Supplied material:

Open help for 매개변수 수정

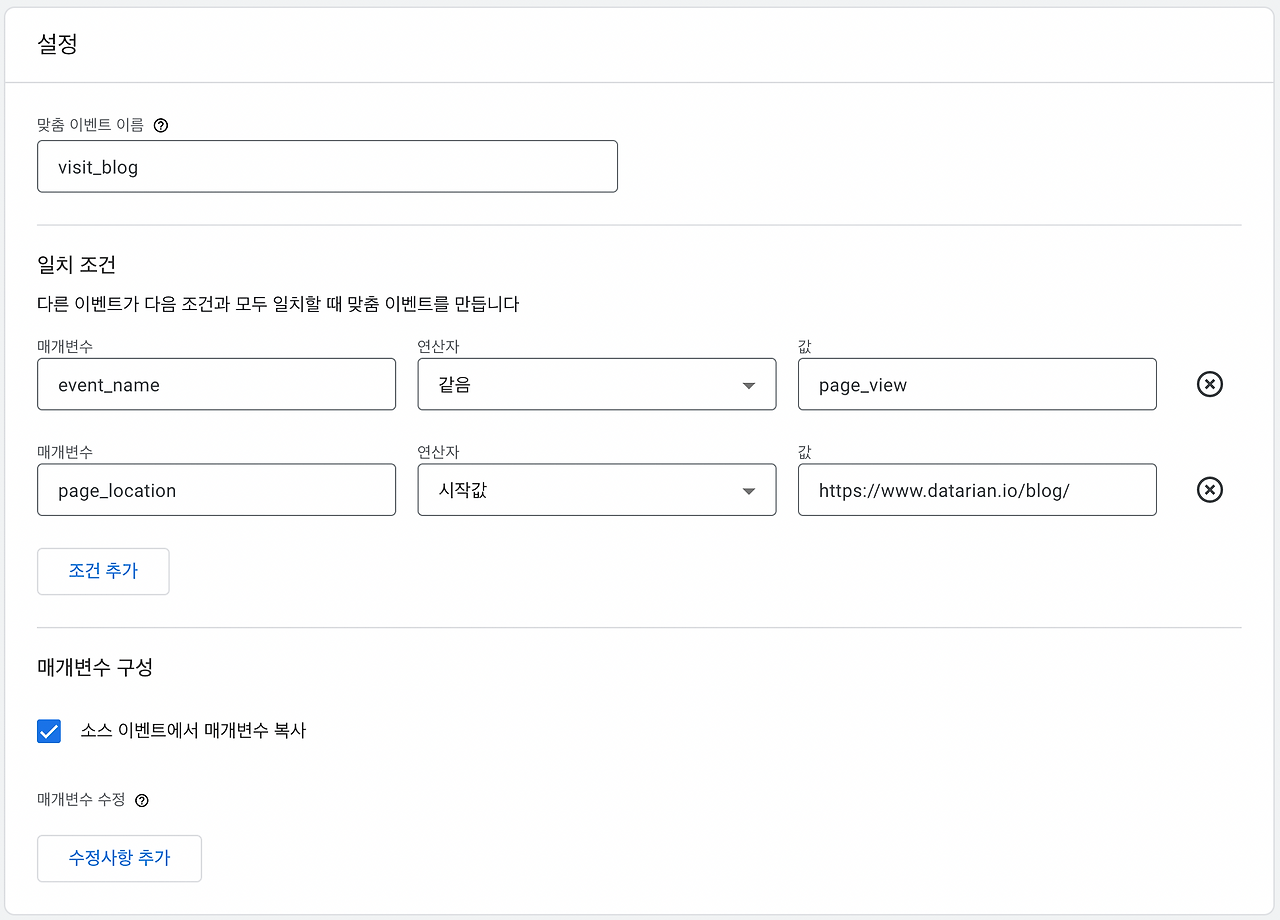(x=141, y=800)
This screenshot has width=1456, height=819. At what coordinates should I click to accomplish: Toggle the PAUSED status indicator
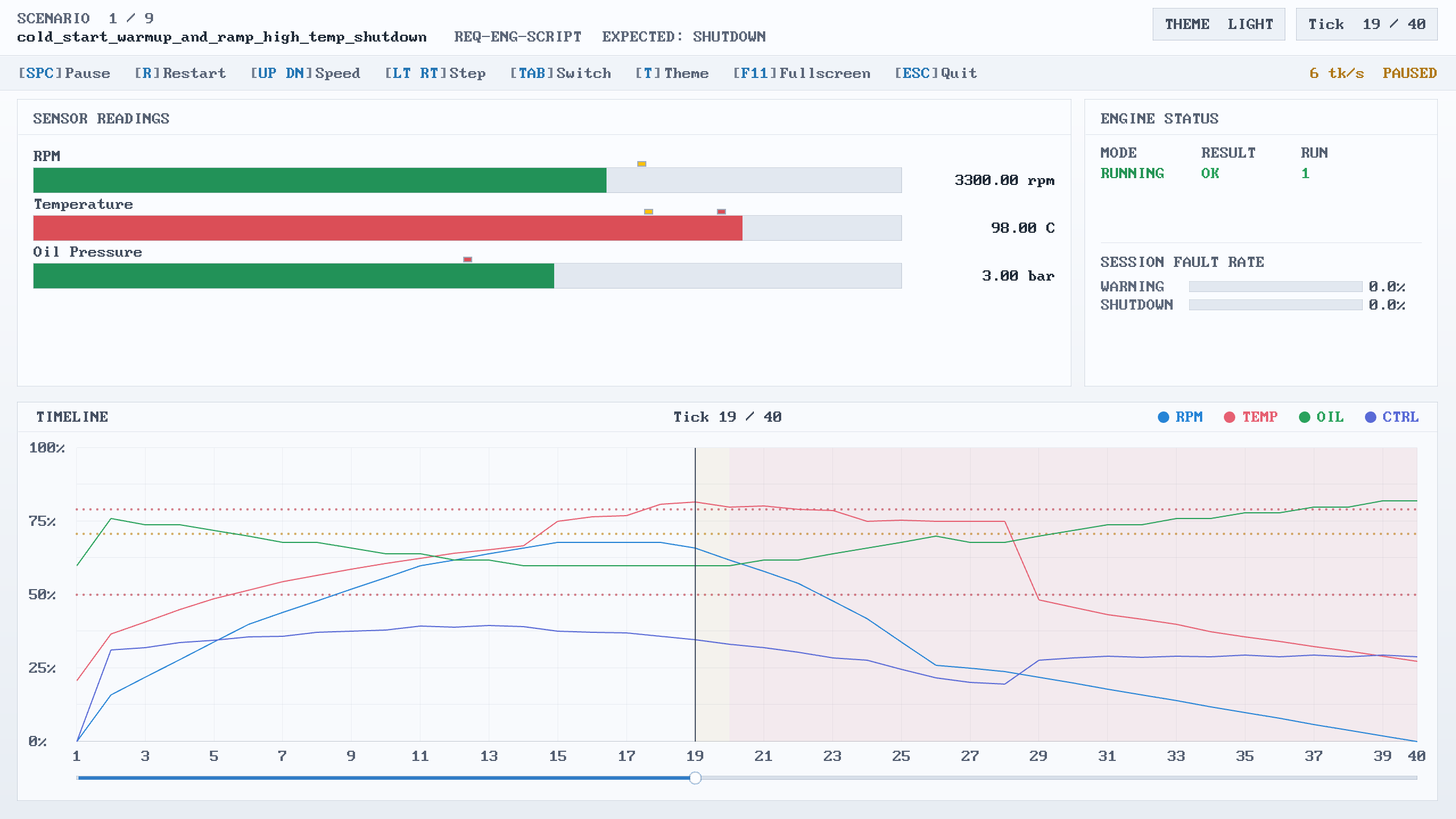click(1409, 73)
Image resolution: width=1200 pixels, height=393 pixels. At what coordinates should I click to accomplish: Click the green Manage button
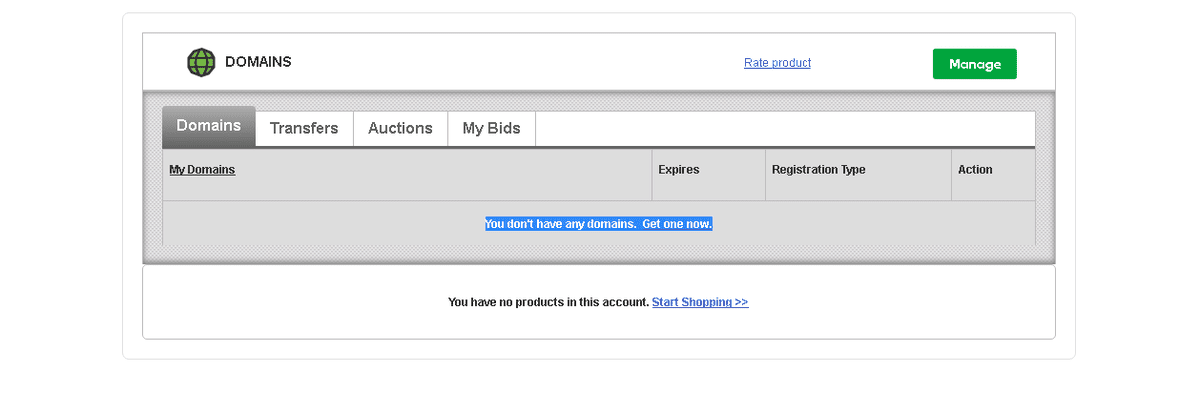[x=974, y=64]
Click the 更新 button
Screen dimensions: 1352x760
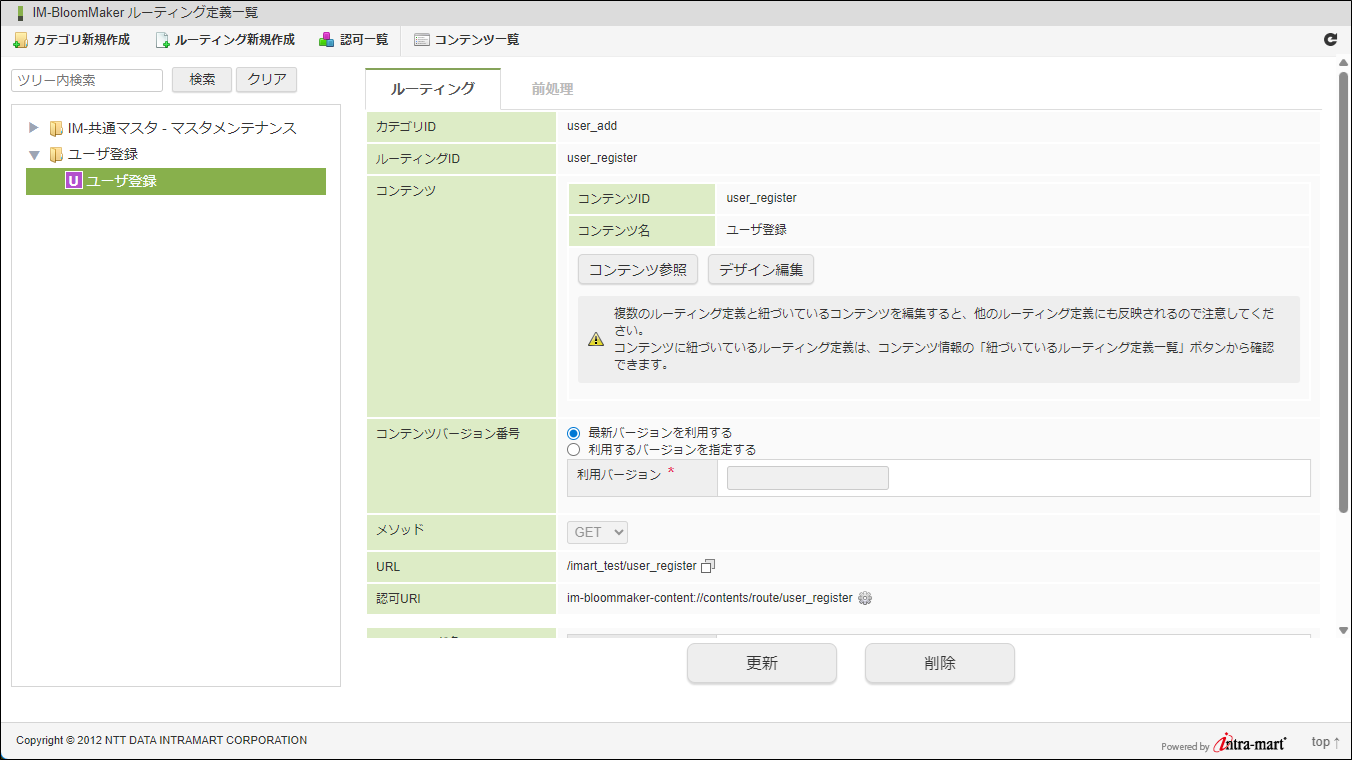coord(761,663)
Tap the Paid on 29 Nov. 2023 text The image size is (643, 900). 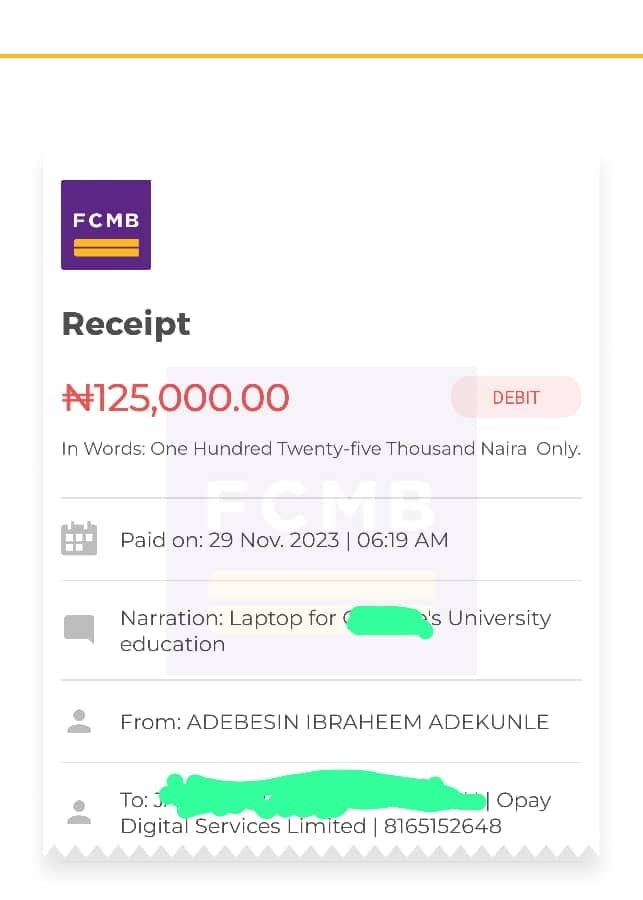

What you will do:
Which lines of the data above contain the string "height", counting only matches with the same uppercase and lowercase letters? Select and copy each of those lines.

Response to the task:
This screenshot has width=1456, height=819. At what coordinates should I click to accomplish: Toggle the PAUSED status indicator
Image resolution: width=1200 pixels, height=393 pixels. At what coordinates should I click to accomplish: Click the green Manage button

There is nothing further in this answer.